- MATERIAL SHOWN
○ ○ ○

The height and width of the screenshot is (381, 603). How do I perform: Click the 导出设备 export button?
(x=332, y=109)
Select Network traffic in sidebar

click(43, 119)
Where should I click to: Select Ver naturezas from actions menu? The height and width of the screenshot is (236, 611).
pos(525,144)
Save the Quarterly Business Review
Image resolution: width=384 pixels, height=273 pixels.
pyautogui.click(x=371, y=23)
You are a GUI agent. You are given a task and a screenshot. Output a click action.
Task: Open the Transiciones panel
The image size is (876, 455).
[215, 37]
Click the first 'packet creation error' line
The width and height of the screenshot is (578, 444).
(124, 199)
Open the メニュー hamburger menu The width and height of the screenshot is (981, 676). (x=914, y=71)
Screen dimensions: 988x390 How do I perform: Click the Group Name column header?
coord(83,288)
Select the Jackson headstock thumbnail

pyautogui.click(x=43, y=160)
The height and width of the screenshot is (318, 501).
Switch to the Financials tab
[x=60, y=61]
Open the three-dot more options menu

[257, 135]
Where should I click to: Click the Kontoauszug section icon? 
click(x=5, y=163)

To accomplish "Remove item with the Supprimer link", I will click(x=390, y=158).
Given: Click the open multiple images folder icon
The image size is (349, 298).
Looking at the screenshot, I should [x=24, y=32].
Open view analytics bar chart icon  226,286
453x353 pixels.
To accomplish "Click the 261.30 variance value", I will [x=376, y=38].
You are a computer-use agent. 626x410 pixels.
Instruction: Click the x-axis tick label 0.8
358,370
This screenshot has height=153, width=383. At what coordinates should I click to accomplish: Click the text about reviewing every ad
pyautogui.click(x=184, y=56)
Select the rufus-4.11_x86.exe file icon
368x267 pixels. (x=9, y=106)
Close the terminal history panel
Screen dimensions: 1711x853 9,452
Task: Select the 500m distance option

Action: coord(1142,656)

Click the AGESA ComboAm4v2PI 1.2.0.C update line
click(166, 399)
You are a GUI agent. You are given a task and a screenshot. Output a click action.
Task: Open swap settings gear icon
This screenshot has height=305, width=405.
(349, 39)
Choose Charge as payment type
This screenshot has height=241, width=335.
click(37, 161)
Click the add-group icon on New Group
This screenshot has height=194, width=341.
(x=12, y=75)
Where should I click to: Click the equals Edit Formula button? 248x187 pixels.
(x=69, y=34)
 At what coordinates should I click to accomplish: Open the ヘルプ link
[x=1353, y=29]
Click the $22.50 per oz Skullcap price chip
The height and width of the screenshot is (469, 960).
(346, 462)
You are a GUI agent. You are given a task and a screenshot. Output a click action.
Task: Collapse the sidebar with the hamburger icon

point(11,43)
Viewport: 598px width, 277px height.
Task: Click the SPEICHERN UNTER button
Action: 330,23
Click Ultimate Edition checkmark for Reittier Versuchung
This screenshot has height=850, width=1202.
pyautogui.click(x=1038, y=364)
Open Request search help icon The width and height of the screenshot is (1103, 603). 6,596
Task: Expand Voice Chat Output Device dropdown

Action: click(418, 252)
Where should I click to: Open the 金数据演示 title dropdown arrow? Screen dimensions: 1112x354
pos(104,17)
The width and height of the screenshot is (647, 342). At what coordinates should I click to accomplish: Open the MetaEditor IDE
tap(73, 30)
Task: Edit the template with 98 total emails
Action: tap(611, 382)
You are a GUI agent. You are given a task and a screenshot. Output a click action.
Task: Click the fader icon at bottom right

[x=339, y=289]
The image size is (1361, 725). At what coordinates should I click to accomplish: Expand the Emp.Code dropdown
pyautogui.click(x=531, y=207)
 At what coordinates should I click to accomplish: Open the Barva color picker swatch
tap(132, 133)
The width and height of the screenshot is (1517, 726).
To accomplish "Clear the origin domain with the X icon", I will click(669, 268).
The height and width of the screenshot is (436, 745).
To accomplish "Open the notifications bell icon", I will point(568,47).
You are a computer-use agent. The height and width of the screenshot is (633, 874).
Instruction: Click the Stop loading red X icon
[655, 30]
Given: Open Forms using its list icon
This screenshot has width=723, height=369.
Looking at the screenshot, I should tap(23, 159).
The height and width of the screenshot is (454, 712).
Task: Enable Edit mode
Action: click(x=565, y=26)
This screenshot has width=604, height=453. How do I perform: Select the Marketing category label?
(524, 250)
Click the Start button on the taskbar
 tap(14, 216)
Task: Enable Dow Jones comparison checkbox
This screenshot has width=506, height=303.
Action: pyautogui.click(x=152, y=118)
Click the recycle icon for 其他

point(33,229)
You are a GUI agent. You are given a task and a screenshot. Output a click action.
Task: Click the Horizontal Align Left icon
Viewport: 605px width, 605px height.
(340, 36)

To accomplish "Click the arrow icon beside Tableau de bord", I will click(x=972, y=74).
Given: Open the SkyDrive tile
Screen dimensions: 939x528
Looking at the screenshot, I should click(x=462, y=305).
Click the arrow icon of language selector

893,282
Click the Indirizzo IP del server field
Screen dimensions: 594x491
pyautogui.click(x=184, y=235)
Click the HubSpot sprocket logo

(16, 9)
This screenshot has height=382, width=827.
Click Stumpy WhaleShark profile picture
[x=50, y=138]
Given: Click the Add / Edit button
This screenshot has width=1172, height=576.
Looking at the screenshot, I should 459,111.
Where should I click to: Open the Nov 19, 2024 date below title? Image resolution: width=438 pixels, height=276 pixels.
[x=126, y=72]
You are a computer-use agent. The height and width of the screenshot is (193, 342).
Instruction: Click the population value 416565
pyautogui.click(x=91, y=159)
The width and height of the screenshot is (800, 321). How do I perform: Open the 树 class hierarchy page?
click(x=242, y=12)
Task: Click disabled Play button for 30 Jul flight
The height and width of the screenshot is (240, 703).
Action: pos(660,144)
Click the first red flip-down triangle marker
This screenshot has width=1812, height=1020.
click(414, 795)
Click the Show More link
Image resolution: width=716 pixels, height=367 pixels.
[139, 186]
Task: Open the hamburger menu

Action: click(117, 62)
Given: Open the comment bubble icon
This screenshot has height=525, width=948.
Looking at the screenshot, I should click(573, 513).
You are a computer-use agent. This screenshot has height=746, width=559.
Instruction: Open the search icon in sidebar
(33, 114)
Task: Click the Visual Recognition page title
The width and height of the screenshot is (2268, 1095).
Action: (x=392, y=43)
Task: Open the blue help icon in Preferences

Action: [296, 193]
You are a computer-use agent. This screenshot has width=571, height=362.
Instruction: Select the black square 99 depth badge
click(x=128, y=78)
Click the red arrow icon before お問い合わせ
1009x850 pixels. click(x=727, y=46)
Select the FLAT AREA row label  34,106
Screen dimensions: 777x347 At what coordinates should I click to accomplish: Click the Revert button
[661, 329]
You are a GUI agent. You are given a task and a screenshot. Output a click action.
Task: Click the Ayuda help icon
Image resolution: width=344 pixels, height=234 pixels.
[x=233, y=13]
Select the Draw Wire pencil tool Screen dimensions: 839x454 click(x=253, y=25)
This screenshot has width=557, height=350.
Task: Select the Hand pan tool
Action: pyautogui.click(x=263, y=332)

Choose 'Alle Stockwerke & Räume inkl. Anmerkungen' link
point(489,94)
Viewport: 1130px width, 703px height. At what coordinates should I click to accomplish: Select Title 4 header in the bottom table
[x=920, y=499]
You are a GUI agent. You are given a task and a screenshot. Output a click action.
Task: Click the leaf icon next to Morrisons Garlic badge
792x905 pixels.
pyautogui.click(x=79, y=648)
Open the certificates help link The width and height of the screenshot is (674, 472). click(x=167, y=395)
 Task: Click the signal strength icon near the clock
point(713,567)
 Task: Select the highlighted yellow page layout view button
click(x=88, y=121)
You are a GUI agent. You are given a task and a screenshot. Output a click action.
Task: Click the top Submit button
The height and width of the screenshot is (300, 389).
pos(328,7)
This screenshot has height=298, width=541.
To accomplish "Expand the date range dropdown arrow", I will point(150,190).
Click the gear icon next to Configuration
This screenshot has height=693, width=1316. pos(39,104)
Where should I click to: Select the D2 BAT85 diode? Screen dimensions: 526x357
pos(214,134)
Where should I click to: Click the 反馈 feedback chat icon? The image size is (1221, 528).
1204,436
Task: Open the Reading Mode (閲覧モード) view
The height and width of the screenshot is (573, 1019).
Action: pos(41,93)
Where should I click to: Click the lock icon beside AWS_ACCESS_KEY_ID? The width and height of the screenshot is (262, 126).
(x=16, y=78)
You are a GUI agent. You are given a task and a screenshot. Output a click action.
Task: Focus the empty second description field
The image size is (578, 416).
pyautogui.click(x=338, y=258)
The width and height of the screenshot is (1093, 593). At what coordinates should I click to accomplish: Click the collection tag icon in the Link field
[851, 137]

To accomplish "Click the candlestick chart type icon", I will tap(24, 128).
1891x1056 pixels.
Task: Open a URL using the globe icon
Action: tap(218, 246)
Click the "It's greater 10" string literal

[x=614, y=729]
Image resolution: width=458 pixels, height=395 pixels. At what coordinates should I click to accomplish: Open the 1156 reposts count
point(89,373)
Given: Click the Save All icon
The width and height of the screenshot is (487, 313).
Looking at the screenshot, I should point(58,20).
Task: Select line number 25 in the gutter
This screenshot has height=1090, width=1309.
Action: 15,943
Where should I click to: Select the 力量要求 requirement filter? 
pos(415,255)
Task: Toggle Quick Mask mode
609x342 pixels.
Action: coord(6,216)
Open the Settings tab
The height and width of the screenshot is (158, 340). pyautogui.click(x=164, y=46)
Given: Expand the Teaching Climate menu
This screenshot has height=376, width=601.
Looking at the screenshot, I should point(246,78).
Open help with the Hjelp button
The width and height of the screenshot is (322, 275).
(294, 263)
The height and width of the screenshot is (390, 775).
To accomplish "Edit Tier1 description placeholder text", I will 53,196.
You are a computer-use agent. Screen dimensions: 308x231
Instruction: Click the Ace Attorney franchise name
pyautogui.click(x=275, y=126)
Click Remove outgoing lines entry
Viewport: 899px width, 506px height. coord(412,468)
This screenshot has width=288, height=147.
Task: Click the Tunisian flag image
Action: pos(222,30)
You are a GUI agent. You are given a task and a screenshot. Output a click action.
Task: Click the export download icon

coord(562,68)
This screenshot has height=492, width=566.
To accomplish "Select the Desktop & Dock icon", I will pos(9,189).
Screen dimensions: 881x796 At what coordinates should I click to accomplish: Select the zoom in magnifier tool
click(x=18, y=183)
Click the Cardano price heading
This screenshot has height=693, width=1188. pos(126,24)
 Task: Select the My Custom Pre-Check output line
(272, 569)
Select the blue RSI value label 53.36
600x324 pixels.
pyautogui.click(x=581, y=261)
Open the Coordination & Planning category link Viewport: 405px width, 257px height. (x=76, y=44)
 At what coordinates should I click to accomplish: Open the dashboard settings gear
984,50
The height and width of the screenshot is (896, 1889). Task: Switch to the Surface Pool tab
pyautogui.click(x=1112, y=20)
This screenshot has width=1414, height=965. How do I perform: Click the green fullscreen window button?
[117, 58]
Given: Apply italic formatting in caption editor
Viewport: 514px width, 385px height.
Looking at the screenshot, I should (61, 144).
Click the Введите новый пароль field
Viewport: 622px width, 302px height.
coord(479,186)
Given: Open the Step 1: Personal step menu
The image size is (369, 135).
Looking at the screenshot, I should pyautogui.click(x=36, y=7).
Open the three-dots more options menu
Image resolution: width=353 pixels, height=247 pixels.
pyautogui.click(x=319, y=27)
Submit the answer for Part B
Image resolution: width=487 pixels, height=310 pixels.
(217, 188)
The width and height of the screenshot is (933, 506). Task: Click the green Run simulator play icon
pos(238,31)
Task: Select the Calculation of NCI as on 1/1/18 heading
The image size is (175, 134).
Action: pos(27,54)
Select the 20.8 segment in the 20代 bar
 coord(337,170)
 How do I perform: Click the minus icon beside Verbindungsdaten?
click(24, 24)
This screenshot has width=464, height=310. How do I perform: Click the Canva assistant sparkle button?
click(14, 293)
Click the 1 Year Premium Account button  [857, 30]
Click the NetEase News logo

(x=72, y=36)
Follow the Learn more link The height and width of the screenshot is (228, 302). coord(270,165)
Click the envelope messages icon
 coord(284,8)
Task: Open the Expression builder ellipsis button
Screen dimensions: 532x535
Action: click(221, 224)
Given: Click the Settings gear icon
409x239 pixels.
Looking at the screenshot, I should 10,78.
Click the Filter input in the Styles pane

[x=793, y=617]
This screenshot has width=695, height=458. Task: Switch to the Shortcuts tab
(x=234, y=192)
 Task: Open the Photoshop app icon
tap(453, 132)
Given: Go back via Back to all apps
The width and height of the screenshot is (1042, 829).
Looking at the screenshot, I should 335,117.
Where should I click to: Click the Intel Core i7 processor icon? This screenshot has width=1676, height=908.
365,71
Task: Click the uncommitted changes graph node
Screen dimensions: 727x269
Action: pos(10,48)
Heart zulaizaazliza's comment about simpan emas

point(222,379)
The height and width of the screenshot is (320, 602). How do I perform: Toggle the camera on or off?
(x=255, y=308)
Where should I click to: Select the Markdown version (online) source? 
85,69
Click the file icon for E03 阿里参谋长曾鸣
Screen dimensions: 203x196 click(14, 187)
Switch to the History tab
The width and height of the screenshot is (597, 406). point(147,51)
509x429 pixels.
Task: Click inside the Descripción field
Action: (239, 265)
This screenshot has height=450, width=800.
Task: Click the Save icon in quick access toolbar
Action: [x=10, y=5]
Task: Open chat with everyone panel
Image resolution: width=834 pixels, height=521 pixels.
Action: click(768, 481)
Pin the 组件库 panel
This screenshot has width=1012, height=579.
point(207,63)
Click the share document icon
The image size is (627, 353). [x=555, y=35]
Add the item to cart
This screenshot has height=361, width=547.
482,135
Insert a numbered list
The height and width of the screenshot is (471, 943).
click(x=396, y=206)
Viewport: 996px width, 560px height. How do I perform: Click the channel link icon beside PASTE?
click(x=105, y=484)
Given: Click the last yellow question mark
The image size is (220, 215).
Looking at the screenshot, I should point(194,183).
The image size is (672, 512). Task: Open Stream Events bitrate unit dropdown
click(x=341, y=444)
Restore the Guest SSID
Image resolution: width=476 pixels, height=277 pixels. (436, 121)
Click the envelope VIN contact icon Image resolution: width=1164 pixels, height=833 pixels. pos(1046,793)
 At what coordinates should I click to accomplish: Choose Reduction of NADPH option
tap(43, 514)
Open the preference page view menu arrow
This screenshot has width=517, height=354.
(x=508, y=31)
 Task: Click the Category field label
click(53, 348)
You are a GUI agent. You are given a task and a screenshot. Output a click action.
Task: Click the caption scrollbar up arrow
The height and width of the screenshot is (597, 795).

○ ○ ○

- OBJECTIVE
Convert the rows above, from the line containing "Open the メニュー" through the line containing "(x=69, y=34)", inclusive, into a Markdown table with the columns No. and Line. Number each line in No., put its text in Line, and leave out blank lines.

- CORRECT RESULT
| No. | Line |
|---|---|
| 1 | Open the メニュー hamburger menu The width and height of the screenshot is (981, 676). (x=914, y=71) |
| 2 | Screen dimensions: 988x390 How do I perform: Click the Group Name column header? |
| 3 | coord(83,288) |
| 4 | Select the Jackson headstock thumbnail |
| 5 | pyautogui.click(x=43, y=160) |
| 6 | The height and width of the screenshot is (318, 501). |
| 7 | Switch to the Financials tab |
| 8 | [x=60, y=61] |
| 9 | Open the three-dot more options menu |
| 10 | [257, 135] |
| 11 | Where should I click to: Click the Kontoauszug section icon?  |
| 12 | click(x=5, y=163) |
| 13 | To accomplish "Remove item with the Supprimer link", I will click(x=390, y=158). |
| 14 | Given: Click the open multiple images folder icon |
| 15 | The image size is (349, 298). |
| 16 | Looking at the screenshot, I should [x=24, y=32]. |
| 17 | Open view analytics bar chart icon  226,286 |
| 18 | 453x353 pixels. |
| 19 | To accomplish "Click the 261.30 variance value", I will [x=376, y=38]. |
| 20 | You are a computer-use agent. 626x410 pixels. |
| 21 | Instruction: Click the x-axis tick label 0.8 |
| 22 | 358,370 |
| 23 | This screenshot has height=153, width=383. At what coordinates should I click to accomplish: Click the text about reviewing every ad |
| 24 | pyautogui.click(x=184, y=56) |
| 25 | Select the rufus-4.11_x86.exe file icon |
| 26 | 368x267 pixels. (x=9, y=106) |
| 27 | Close the terminal history panel |
| 28 | Screen dimensions: 1711x853 9,452 |
| 29 | Task: Select the 500m distance option |
| 30 | Action: coord(1142,656) |
| 31 | Click the AGESA ComboAm4v2PI 1.2.0.C update line |
| 32 | click(166, 399) |
| 33 | You are a GUI agent. You are given a task and a screenshot. Output a click action. |
| 34 | Task: Open swap settings gear icon |
| 35 | This screenshot has height=305, width=405. |
| 36 | (349, 39) |
| 37 | Choose Charge as payment type |
| 38 | This screenshot has height=241, width=335. |
| 39 | click(37, 161) |
| 40 | Click the add-group icon on New Group |
| 41 | This screenshot has height=194, width=341. |
| 42 | (x=12, y=75) |
| 43 | Where should I click to: Click the equals Edit Formula button? 248x187 pixels. |
| 44 | (x=69, y=34) |